━━━━━ Given information

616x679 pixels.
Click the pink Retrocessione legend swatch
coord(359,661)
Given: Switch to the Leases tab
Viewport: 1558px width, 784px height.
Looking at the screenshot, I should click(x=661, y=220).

━━━━━━━━━━

Show each line from the data above that contains the word "legend", copied in full.

Reply
Click the pink Retrocessione legend swatch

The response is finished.